Far Out! Your Guide to the Liberty Science Center

Yes, unless you live in Jersey City, the idea of visiting the Liberty Science Center in Liberty State Park might sound kind of far afield or intimidating. But we’re here to tell you: no matter where you’re coming from, it’s so worth it—especially on a rainy day, a super hot day, or a day when the kids are off from school. You can legit spend the entire day at the Liberty Science Center and not get to everything (it’s that vast and rich). And, perhaps stating the obvious, your kids will also be soaking up some scientific principles along the way. Check out our guide to doing the Liberty Science Center with kids!

photo: LSC via Yelp


LSC: The Basics

Located in Jersey City’s Liberty State Park, the Liberty Science Center is world-class, welcoming more than 750,000 visitors each year to its massive 300,000-square-foot facility. The Center is home to interactive exhibits for kids of all ages, along with tons of live shows, experiments, and experiences that show scientific principles in action.

Insider Tip: Thinking of heading there soon? Take a look at the ticketing options, which include basic admission (entrance to all of the museum’s permanent exhibits), as well as add-ons such as a premium visiting exhibit, a show in one of the Center’s several theaters, or both. Not only will reviewing these choices help you plan your day, it’s also the time to buy your tickets online of at all possible. Lines for tickets can be long, and with tickets in hand you can save time and dive right in to the science fun.

The International Exhibition of Sherlock Holmes; photo: LSC


Special Exhibits

The Liberty Science Center hosts visiting exhibits throughout the year, often featuring one for older kids, and one for the pre-K set.

On view now for the big kids is the interactive puzzle adventure (pictured above), The International Exhibition of Sherlock Holmes. Visitors are transported to Holmes’ London and the early days of forensic science. Along the way, they solve puzzles, find clues, and crack the case!

The Lion Guard, photo: LSC

For younger visitors, there’s The Lion Guard, inspired by the Disney Jr. series of the same name. In this exhibit, kids learn about the African savanna and the animals that live there, protect the “Circle of Life”, learn about teamwork, and train in the Lion Guard’s secret lair. The exhibition also includes the “Little Lion Guard,” an area where younger kids can engage in activities of exploration, creativity, and skill building.

photo: Mimi O’Connor

LSC’s Greatest Hits

As mentioned, there are many, many areas and exhibits to explore at the Liberty Science Center, and each family will have its favorites. That said, there are some real crowd-pleasers that you shouldn’t (and kind of cant’) miss.

photo: Mimi O’Connor

The Infinity Climber

An icon of the LSC, the Infinity Climber is the world’s first suspended climbing play space of its kind. Hovering 35 feet above the floor, this mesh-enclosed structure can handle up to 50 adults and children at once, and there’s no one way to navigate it—you’re encourage to “pick your own path.”

The Touch Tunnel

Another big favorite, the Touch Tunnel is a pitch-black, 80-foot tunnel you navigate using all your senses but sight. Those on the outside get to watch you feel your way through via closed circuit television captured by special cameras. (Note: the lines can get long for this; if you want to do it, line up when you get there.)

photo: LSC

Eat and Be Eaten

A mini zoo filled with curious creatures, this exhibit is home to more than 100 fascinating animal species including naked mole rats (pictured), the critically endangered cotton-top tamarin monkeys, and leaf-cutter ants. 

photo: Jason P. via Yelp 


For builder types, this exhibit exploring the engineering and impact of skyscrapers includes the chance to put on a harness and walk a beam 18 feet in the air, and to feel the strength of hurricane-force winds via the Curtain Wall Test, used to measure buildings’ resilience.
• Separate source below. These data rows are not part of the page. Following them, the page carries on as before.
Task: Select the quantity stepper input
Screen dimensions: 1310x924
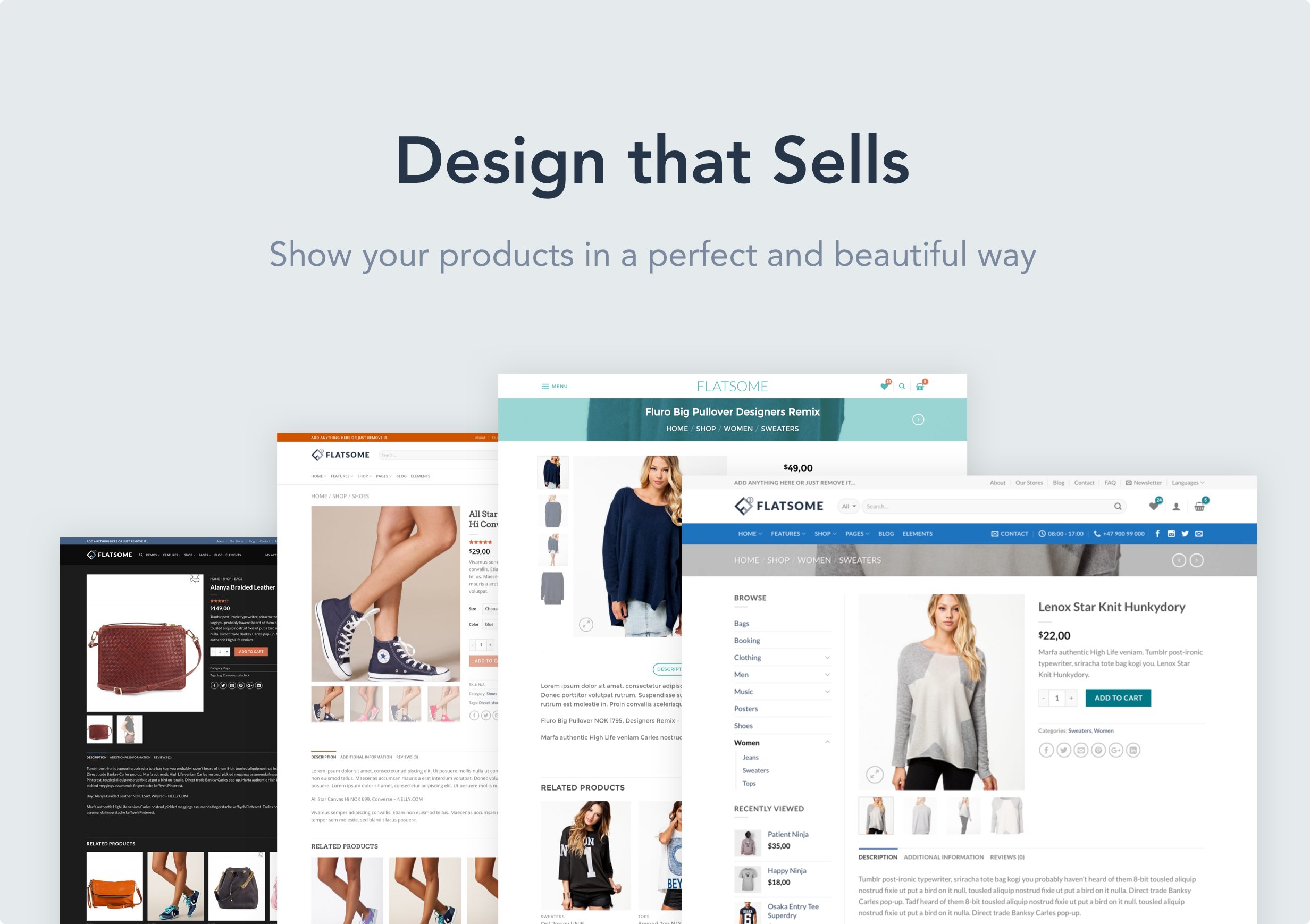Action: [x=1058, y=698]
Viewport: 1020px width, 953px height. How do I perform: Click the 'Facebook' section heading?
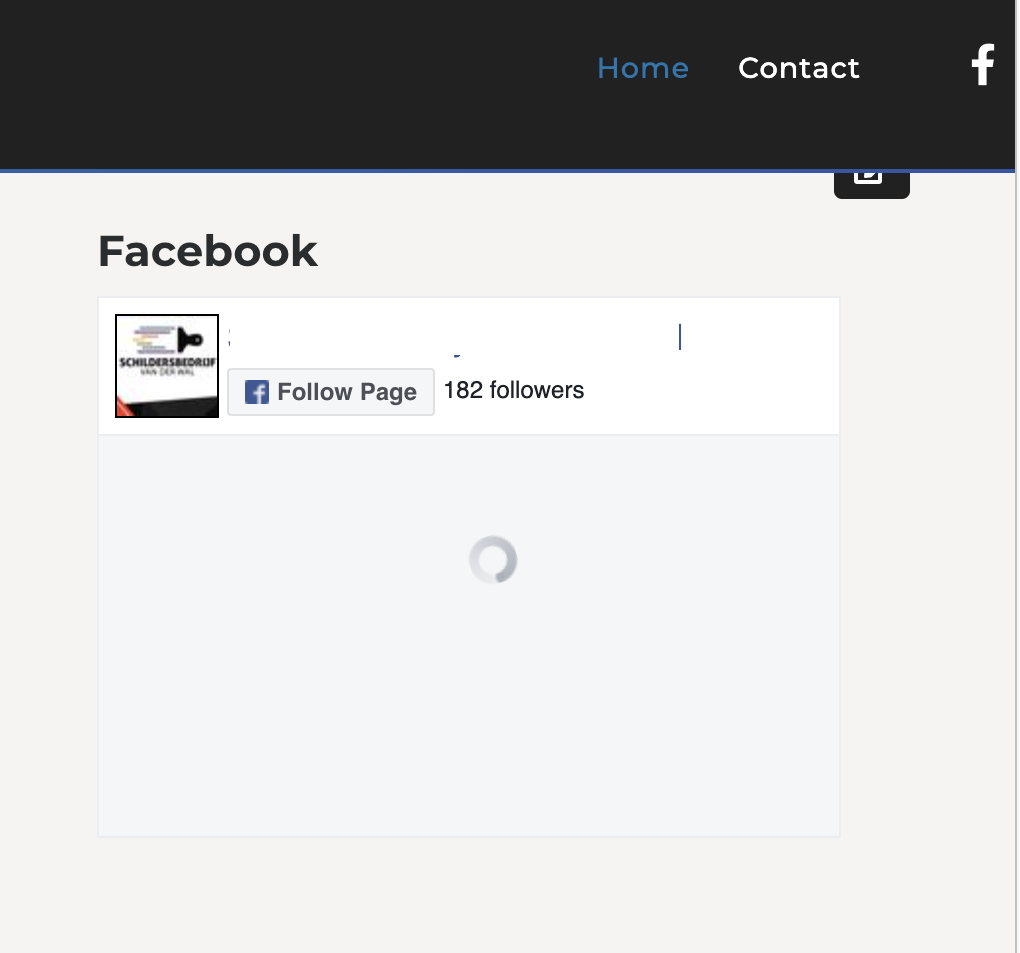[x=207, y=251]
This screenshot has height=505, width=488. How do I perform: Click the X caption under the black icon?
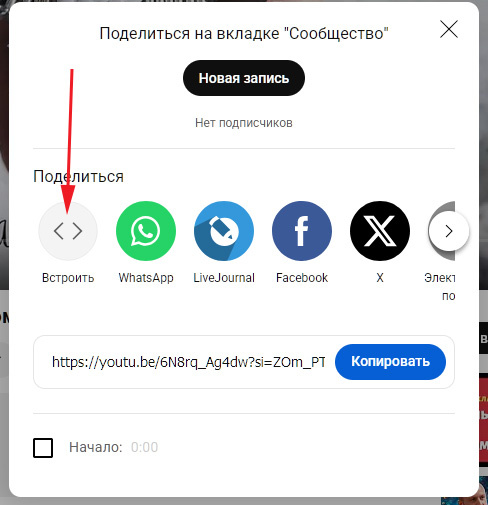[x=380, y=278]
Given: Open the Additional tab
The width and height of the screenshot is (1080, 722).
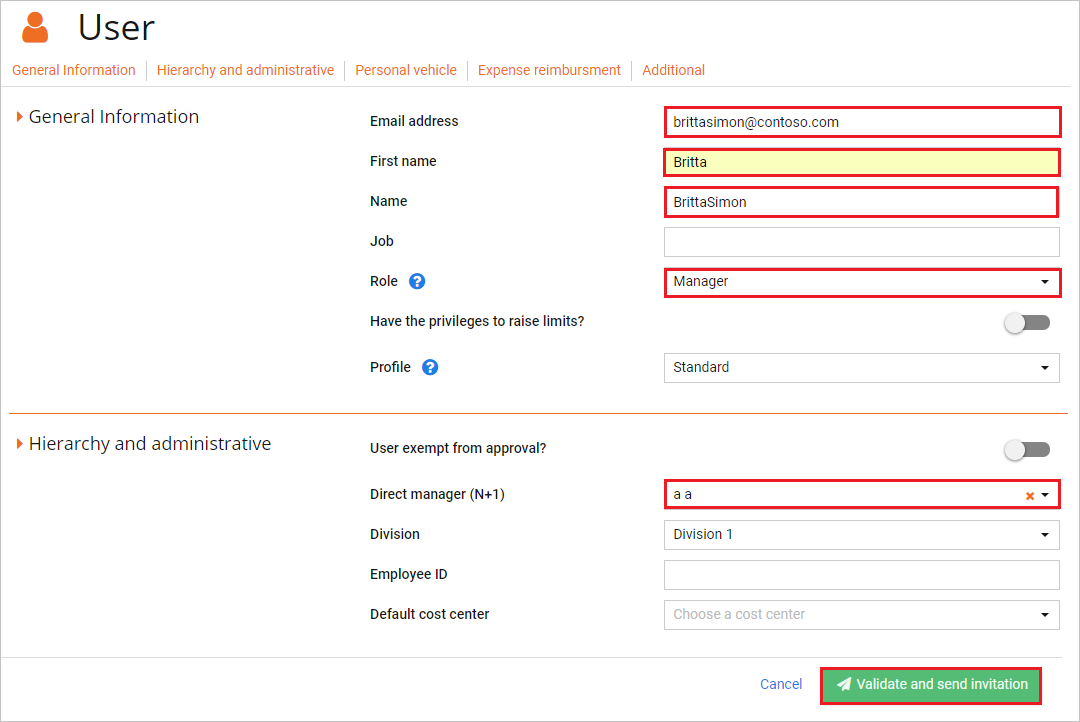Looking at the screenshot, I should (673, 70).
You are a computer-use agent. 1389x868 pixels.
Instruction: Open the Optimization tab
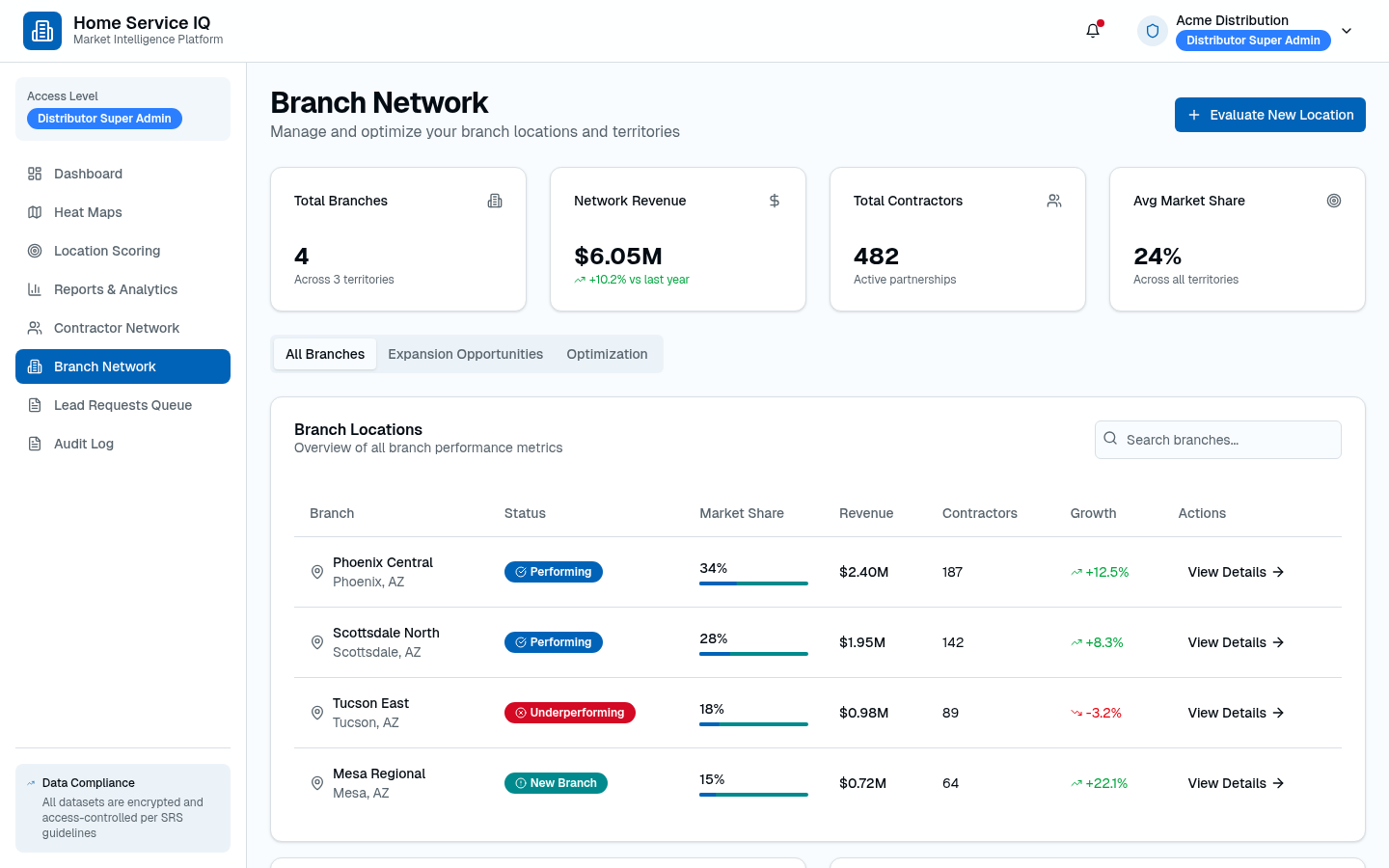[607, 354]
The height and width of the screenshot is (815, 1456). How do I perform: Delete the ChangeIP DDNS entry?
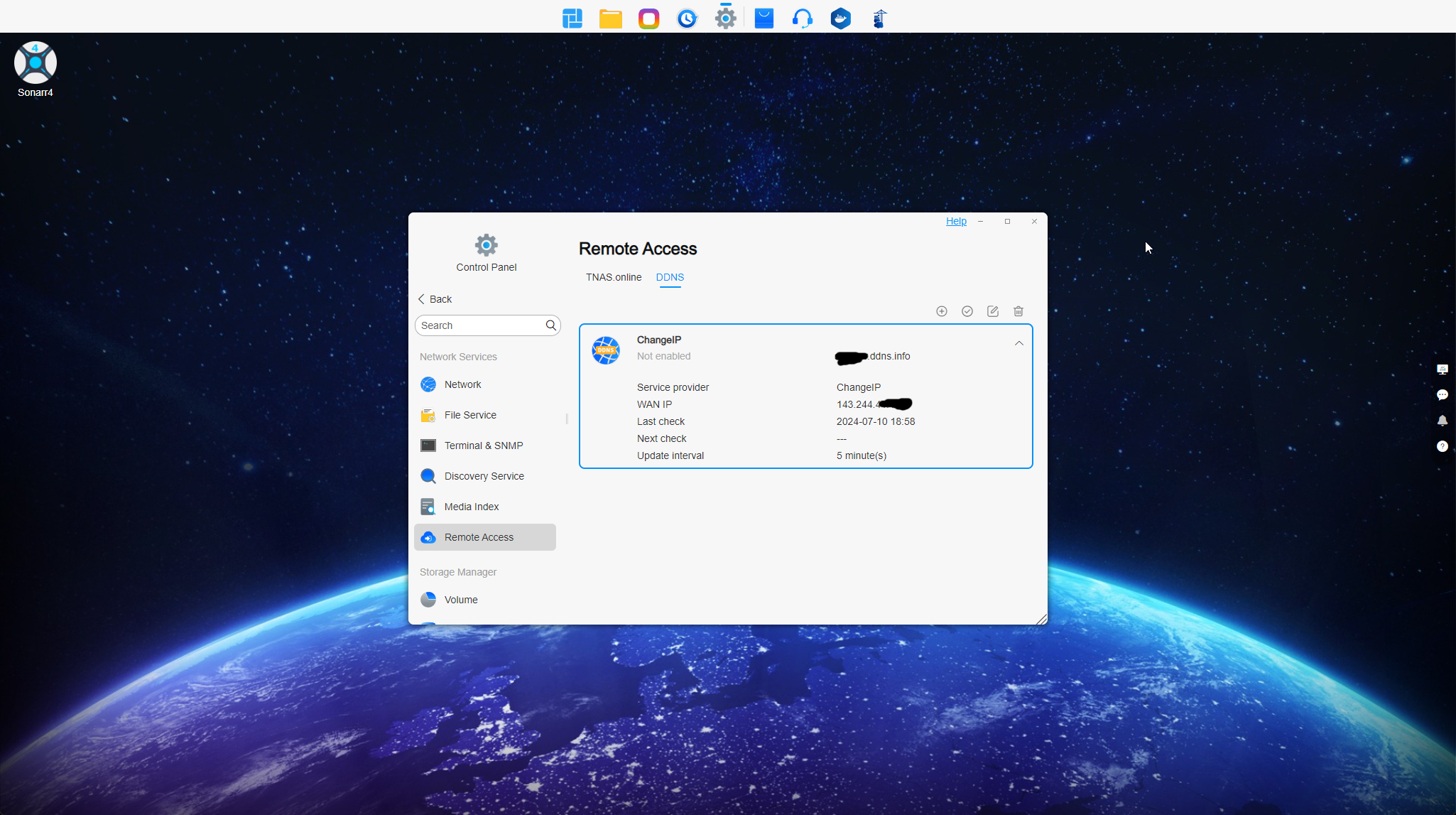(x=1018, y=311)
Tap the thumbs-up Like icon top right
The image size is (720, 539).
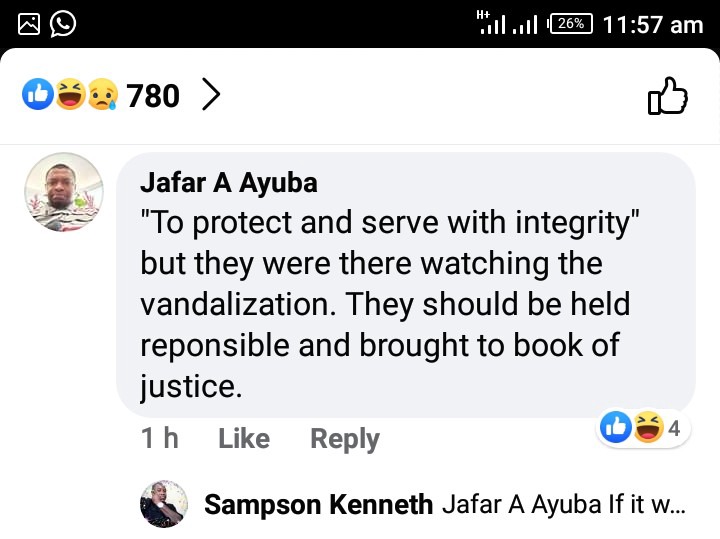[668, 95]
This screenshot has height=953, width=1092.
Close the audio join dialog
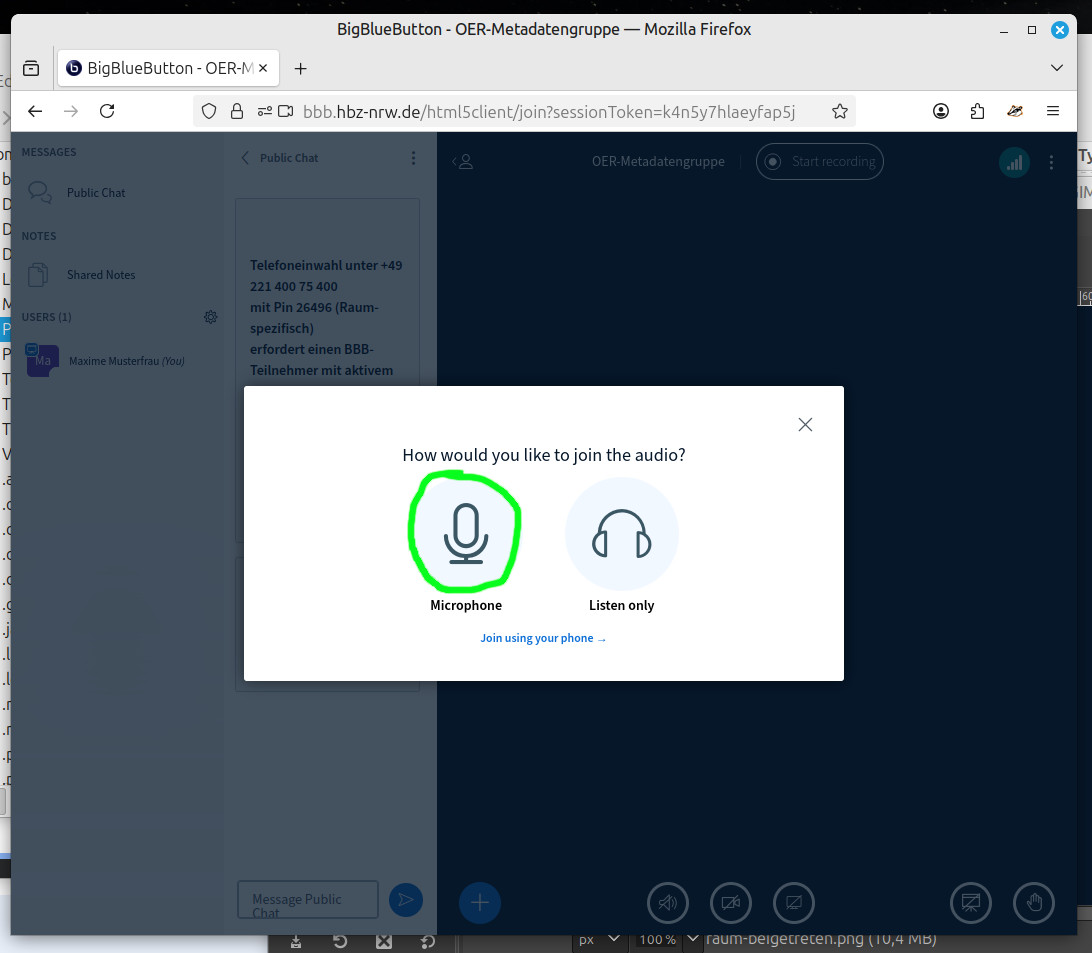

Block Party; photo: Mimi O’Connor

Other Highlights


Block Party

That’s really just the beginning. You’ll also find Block Party, a large area that invites building with pieces big and small. The blue foam blocks of an Imagination Playground can be used to create structures, and for little kids, lots of wood blocks provide the same opportunity in the same space.

Microbes Rule!; photo: LSC

Microbes Rule!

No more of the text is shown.